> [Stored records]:

------------

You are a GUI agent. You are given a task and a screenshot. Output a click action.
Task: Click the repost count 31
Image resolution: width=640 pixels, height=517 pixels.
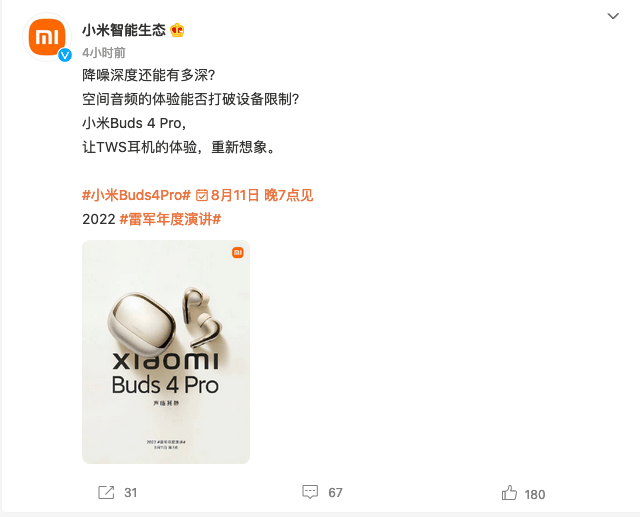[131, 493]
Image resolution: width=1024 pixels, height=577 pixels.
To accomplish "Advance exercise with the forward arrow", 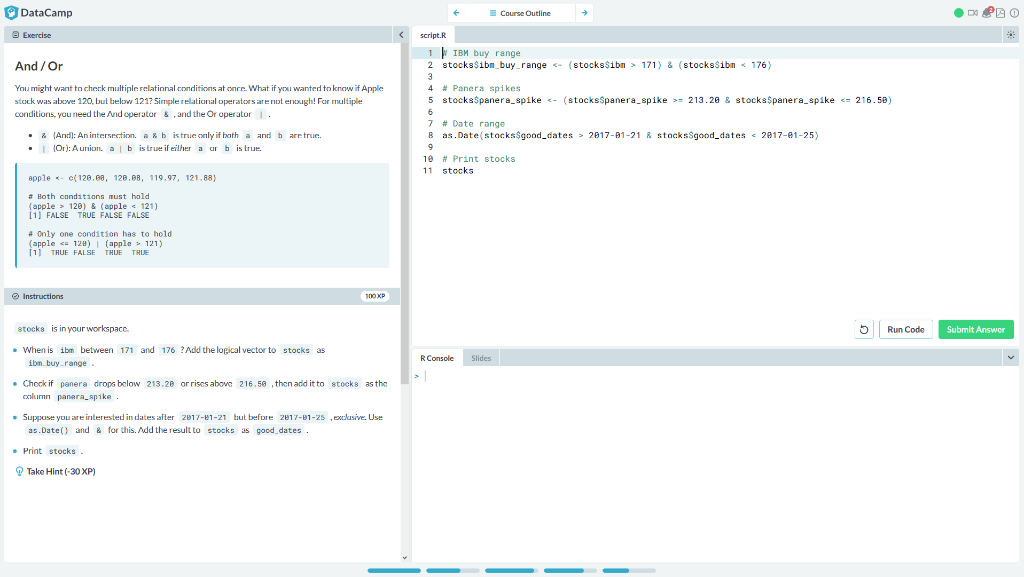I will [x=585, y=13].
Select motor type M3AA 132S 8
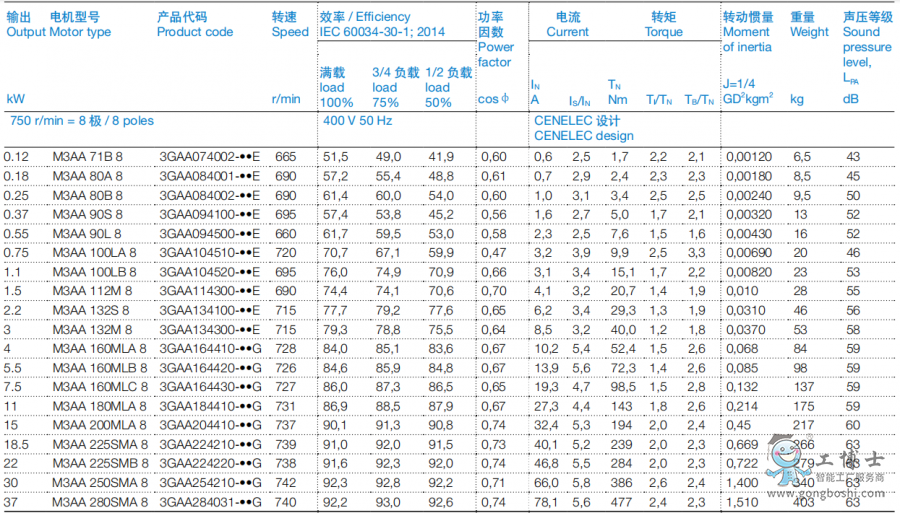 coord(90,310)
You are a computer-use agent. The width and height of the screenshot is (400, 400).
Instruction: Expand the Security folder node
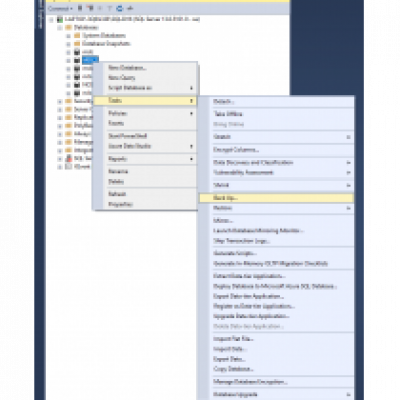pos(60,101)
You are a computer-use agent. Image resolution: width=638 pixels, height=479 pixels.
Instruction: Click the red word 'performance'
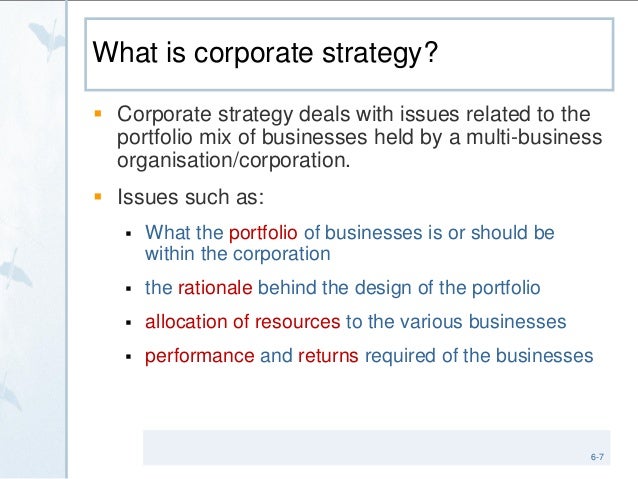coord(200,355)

------------

> [Exercise instructions]: Transcribe exactly the lines from the one with "You are a computer-use agent. The" to the last line of the records, both included, so that no picture appears in the copy.

> [Result of this task]:
You are a computer-use agent. The width and height of the screenshot is (400, 400).
Instruction: Expand the Security folder node
pos(60,101)
You are a computer-use agent. Image resolution: width=638 pixels, height=479 pixels.
Instruction: Click the red word 'performance'
coord(200,355)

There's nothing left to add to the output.